[FOM] CH in standard models

Roger Bishop Jones rbj at rbjones.com
Sun May 25 01:20:51 EDT 2003

On Saturday 24 May 2003  9:25 pm, Harvey Friedman wrote:
> >In the responses to Sephorah Mangin it appears that:
> >
> >(1) there is no consensus about whether CH is true or false
> >(2) there is no consensus about whether CH is meaningful
> I agree.
> >It seems plausible that some of the conflicting evidence
> >and argument relating to (1) derives from the lack of clarity
> >about the meaning of CH which is evident from (2).
> >
> >I would guess that if the questions are sharpened to
> >speak specifically of the truth if CH in standard models
> >of (say) ZFC, then the situation is somewhat better.
> >(where "standard" is to be understood by analogy with
> >standard models of second order logic, i.e. the standard
> >models are the models of second order ZFC, V(alpha) for
> >alpha strongly inaccessible)
> I don't quite know what definition you want of "standard
> model". Here are some possibilities.
> A. The model of ZFC is an initial segment of the cumulative
> hierarchy of sets under epislon.
> B. The model of ZFC is a model of second order ZFC.
> C. The model of ZFC is a transitive set under membership.

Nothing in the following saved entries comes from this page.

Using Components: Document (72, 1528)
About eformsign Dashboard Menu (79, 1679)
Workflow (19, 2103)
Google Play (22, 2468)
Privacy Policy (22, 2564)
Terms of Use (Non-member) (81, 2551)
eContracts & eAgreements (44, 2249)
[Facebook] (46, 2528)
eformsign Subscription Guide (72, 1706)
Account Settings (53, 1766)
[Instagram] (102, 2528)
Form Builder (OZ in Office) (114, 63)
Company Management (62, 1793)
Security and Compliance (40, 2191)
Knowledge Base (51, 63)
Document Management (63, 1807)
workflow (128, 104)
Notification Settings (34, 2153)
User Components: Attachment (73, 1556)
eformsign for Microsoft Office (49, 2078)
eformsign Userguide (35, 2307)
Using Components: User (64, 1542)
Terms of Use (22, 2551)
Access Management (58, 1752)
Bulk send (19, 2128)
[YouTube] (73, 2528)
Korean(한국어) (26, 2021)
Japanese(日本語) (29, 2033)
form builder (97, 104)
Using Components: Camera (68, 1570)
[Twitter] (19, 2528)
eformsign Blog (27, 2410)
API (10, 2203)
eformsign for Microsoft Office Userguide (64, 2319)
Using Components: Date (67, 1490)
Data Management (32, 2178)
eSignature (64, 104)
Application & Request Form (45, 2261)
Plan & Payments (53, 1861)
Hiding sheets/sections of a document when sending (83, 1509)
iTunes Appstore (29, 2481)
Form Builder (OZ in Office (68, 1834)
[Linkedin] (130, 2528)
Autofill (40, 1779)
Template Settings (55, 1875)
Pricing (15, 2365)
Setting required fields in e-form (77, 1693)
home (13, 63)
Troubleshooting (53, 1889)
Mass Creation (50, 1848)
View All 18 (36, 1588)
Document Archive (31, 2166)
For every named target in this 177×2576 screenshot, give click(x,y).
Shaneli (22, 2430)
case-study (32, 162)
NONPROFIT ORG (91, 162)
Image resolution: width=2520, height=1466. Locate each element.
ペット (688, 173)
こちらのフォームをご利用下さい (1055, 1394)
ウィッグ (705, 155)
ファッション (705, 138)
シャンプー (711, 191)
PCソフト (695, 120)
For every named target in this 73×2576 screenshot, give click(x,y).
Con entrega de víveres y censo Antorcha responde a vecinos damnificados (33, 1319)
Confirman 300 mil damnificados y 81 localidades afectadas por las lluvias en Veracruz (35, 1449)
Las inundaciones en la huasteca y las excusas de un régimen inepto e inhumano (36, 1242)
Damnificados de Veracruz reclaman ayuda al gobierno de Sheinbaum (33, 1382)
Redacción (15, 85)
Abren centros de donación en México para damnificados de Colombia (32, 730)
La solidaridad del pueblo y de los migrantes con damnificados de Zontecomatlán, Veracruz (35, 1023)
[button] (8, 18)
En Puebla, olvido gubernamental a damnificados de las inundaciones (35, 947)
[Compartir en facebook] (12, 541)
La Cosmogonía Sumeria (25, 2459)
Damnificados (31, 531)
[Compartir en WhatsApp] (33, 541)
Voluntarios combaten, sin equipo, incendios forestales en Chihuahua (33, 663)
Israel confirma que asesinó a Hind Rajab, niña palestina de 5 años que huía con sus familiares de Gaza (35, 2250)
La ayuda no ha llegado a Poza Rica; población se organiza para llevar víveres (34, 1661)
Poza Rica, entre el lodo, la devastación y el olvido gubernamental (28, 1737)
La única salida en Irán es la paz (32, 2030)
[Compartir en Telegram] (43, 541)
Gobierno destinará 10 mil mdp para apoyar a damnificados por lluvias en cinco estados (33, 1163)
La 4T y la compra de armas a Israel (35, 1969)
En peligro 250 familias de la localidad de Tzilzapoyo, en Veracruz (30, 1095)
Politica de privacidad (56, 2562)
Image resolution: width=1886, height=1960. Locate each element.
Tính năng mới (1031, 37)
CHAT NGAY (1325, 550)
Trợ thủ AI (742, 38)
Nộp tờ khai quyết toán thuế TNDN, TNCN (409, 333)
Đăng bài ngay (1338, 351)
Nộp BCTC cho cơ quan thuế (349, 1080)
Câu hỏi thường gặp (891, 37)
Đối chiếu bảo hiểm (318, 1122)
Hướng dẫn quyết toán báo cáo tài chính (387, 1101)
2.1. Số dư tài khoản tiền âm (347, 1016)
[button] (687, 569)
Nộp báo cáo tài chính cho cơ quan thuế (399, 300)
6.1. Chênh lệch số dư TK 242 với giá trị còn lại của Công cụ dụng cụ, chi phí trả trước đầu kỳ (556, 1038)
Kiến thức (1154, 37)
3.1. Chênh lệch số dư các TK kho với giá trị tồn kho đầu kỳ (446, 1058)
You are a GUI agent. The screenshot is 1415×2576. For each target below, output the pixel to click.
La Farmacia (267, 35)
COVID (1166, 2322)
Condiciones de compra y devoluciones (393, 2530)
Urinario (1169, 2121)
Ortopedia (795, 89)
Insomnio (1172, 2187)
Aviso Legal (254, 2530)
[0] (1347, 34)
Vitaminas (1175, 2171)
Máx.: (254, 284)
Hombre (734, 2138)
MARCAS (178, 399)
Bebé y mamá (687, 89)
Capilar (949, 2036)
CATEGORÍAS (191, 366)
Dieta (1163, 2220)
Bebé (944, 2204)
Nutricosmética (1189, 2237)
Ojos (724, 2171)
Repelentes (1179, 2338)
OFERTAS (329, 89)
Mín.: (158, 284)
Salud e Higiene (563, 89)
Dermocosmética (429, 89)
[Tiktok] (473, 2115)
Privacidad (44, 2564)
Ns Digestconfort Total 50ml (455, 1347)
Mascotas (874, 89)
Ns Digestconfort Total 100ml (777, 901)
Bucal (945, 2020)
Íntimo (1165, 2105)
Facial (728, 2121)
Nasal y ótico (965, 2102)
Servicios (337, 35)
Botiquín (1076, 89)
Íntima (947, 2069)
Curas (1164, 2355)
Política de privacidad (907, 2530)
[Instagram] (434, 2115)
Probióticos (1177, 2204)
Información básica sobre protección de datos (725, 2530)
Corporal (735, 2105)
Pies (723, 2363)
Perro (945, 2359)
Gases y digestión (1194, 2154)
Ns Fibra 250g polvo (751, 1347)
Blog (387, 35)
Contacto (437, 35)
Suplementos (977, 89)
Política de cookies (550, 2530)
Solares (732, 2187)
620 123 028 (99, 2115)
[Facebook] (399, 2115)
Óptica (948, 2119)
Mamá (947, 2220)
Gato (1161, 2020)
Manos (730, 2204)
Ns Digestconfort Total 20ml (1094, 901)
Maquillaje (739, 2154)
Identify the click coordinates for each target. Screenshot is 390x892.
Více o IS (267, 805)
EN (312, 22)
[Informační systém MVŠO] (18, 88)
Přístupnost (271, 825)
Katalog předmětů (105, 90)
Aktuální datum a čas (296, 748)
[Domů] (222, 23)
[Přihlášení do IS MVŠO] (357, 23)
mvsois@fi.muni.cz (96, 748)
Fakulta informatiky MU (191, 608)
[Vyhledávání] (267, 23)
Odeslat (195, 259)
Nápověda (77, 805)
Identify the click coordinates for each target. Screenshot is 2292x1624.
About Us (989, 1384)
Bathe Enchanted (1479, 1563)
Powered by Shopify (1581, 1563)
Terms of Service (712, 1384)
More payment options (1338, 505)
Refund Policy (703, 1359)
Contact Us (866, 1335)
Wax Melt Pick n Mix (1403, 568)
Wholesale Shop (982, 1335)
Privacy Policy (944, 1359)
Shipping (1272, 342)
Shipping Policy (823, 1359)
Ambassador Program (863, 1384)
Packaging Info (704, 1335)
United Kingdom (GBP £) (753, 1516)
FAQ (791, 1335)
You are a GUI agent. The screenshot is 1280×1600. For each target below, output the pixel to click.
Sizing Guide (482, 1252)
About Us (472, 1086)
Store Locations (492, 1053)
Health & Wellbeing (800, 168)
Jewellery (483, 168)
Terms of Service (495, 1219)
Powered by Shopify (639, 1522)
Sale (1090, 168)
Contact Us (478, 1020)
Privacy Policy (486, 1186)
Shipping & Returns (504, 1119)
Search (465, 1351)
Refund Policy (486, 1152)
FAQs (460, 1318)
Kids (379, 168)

I did say "standard models of second order ZFC".
I cannot see any difference between your A and B
(unless the omission of "standard" from B is to be read
as allowing non-standard models).
Aren't both A and B the V(alpha) for alpha strongly inaccessible?

C on the other hand seems to exclude no models, and
so is not what I intended.

> 1. The CH either holds in all A models or fails in all A
> models. If there is an A model then the CH holds in it if and
> only if the CH is true.
> 2. The CH either holds in all B models or fails in all B
> models. If there is a B model then the CH holds in it if and
> only if the CH is true.
> 3. If there is a C model then the CH model holds in some C
> models and not in other C models.
> All three statements 1,2,3 are provable in a weak fragment of
> ZFC without the power set axiom.

So I take it that you are agreeing that with a suitable
understanding of what "standard model of ZFC" means, there
would be a consensus that the question of whether CH is true
in standard models is meaningful?

This is all setting the stage for the question which
was the point of my message, viz:

If consideration is given specifically to the problem
of the truth value of CH in standard models then at least
some of the conflicting evidence related to the more
general question becomes irrelevant.
For example, the truth of CH in L or in any model obtained
by forcing is perhaps not relevant to the more specific
question, since these models are not standard.

I wonder if anyone could say more about how much
of the conflicting evidence for and against CH
falls by the wayside if the more specific question
of its truth in standard models is considered?
Most especially whether Woodin's considerations against
CH apply to this case.

Do you have anything to say on this?